Google_small.csv - Read 201 lines, successfully parsed 200 lines, failed to parse 0 lines
Google.csv - Read 3227 lines, successfully parsed 3226 lines, failed to parse 0 lines
Amazon_small.csv - Read 201 lines, successfully parsed 200 lines, failed to parse 0 lines
Amazon.csv - Read 1364 lines, successfully parsed 1363 lines, failed to parse 0 lines

我们跑这段代码看看数据长什么样子。

for line in googleSmall.take(3):
    print 'google: %s: %s\n' % (line[0], line[1])

for line in amazonSmall.take(3):
    print 'amazon: %s: %s\n' % (line[0], line[1])
google: http://www.google.com/base/feeds/snippets/11448761432933644608: spanish vocabulary builder "expand your vocabulary! contains fun lessons that both teach and entertain you'll quickly find yourself mastering new terms. includes games and more!" 

google: http://www.google.com/base/feeds/snippets/8175198959985911471: topics presents: museums of world "5 cd-rom set. step behind the velvet rope to examine some of the most treasured collections of antiquities art and inventions. includes the following the louvre - virtual visit 25 rooms in full screen interactive video detailed map of the louvre ..." 

google: http://www.google.com/base/feeds/snippets/18445827127704822533: sierrahome hse hallmark card studio special edition win 98 me 2000 xp "hallmark card studio special edition (win 98 me 2000 xp)" "sierrahome"

amazon: b000jz4hqo: clickart 950 000 - premier image pack (dvd-rom)  "broderbund"

amazon: b0006zf55o: ca international - arcserve lap/desktop oem 30pk "oem arcserve backup v11.1 win 30u for laptops and desktops" "computer associates"

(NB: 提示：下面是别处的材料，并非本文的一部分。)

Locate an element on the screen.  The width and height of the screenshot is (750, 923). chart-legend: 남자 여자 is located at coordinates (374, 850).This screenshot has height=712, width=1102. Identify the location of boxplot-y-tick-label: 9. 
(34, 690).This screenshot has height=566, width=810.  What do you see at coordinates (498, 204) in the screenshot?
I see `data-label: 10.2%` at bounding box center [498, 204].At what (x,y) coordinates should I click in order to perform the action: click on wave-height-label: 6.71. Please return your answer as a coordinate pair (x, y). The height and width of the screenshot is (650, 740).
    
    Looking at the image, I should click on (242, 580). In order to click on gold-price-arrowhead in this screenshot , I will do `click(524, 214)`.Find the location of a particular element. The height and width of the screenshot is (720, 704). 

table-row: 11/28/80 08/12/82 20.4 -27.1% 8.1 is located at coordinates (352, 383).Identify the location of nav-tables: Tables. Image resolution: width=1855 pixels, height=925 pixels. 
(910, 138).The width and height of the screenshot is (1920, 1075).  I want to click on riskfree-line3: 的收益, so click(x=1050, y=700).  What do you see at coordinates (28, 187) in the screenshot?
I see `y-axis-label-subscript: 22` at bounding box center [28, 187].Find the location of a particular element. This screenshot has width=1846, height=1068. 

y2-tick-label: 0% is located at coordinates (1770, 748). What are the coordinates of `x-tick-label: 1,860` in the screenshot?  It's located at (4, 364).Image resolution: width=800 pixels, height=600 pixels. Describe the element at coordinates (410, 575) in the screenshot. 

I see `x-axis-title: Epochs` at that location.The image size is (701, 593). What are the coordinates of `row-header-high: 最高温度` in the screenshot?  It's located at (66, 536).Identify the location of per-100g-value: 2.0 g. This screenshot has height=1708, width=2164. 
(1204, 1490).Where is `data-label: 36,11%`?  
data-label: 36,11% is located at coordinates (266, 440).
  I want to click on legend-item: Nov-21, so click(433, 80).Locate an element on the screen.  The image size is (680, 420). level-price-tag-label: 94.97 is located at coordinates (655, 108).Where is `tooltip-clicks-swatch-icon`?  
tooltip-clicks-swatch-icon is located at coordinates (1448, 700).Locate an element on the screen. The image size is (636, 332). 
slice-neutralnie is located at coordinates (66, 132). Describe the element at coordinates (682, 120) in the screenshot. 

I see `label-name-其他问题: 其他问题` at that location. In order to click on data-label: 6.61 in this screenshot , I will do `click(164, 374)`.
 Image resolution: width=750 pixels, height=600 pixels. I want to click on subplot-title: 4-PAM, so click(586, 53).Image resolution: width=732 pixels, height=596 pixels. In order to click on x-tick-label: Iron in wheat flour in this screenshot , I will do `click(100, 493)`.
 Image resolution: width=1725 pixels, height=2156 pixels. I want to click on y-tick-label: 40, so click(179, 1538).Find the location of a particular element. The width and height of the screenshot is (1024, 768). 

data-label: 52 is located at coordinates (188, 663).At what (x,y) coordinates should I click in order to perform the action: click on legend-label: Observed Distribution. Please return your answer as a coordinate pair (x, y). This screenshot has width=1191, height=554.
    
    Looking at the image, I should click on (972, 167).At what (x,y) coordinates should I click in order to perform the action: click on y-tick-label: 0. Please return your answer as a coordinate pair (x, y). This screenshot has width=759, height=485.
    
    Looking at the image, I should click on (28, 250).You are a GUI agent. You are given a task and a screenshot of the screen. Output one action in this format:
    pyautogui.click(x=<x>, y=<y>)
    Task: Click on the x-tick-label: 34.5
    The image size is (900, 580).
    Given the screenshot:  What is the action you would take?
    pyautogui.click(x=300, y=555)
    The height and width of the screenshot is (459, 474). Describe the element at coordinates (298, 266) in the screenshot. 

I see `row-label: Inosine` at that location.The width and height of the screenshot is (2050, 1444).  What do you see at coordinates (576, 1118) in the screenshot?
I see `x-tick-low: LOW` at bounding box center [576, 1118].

amazon: b00004tkvy: noah's ark activity center (jewel case ages 3-8)  "victory multimedia"

Part 1 ER as Text Similarity - Bags of Words

我们在解析实体的时候,经常把所有的记录都当成字符串来处理,然后计算它们的相似度。这里我们用bag of words的方法。这个在文本分析中是简单且有效的方法。其主要思想是,把一个文档当作是没有顺序的word的合集,或者是tokens的合集。token是我们分解完文档后的最小单位,它可能是单词,数字,缩写等等。

当我们比较两个文档的相似度的时候,我们会看看这两个文档有多少个共同的token。而且当我们用关键词搜索文档时,我们可以直接看转换后的文档是否含有这个key。这个方法的优点就是,它对单词顺序和标点符号存在一定的鲁棒性。

Tokenize a String

下面是开始了作业部分了,注释里面含有TODO的,就表示这个功能要我们实现。我们要实现的函数是把一个String转换为一个token的list,要注意的是,把所以的token转换为小写。

# TODO: Replace <FILL IN> with appropriate code
quickbrownfox = 'A quick brown fox jumps over the lazy dog.'
split_regex = r'\W+'

def simpleTokenize(string):
    """ A simple implementation of input string tokenization
    Args:
        string (str): input string
    Returns:
        list: a list of tokens
    """
    return [x for x in filter(lambda x:len(x) > 0, re.split(split_regex,string.lower()))]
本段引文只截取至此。